Please copy exactly the lines that begin with the one containing "Where should I click to: Click the Google" and end with the last line of the entries.

**Data**
────────
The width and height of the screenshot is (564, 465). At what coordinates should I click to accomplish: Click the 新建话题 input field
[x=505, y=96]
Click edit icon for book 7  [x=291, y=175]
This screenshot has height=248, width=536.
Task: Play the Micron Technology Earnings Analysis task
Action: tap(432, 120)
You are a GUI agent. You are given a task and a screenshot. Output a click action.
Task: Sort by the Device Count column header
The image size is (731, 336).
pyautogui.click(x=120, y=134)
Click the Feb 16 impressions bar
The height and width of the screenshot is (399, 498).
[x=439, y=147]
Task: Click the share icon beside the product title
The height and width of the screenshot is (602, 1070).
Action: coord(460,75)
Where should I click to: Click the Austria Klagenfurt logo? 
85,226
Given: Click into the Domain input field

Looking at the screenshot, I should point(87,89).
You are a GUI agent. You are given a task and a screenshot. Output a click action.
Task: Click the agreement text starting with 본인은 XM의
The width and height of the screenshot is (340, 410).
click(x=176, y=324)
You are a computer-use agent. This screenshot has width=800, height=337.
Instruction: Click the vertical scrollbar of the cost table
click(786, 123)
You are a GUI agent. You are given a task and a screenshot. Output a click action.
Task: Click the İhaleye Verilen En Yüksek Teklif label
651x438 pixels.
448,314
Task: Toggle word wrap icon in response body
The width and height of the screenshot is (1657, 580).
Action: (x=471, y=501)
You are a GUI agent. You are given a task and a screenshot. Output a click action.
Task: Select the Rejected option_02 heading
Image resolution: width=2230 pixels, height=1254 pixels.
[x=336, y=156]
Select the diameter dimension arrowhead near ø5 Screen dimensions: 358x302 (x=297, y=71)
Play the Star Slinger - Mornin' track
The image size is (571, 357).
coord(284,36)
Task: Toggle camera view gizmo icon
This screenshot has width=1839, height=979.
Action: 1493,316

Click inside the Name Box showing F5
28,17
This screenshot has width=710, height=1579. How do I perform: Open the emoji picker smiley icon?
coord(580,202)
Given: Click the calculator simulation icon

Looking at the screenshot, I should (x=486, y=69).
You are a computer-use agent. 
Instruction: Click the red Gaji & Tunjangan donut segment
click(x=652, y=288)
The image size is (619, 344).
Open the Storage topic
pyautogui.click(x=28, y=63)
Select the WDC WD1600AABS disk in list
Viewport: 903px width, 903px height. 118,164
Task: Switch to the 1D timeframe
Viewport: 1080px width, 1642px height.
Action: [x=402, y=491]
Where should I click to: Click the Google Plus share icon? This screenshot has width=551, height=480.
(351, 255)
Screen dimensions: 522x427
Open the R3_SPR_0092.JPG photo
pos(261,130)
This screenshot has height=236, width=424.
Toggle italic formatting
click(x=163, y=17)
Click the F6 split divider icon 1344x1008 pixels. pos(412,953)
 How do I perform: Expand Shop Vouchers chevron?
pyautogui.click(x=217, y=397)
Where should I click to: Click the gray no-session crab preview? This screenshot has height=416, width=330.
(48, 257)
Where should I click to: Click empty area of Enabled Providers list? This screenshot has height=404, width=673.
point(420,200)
────────
**Written reply**
Where should I click to: Click the Google Plus share icon? This screenshot has width=551, height=480.
(351, 255)
Screen dimensions: 522x427
Open the R3_SPR_0092.JPG photo
pos(261,130)
This screenshot has height=236, width=424.
Toggle italic formatting
click(x=163, y=17)
Click the F6 split divider icon 1344x1008 pixels. pos(412,953)
 How do I perform: Expand Shop Vouchers chevron?
pyautogui.click(x=217, y=397)
Where should I click to: Click the gray no-session crab preview? This screenshot has height=416, width=330.
(48, 257)
Where should I click to: Click empty area of Enabled Providers list? This screenshot has height=404, width=673.
point(420,200)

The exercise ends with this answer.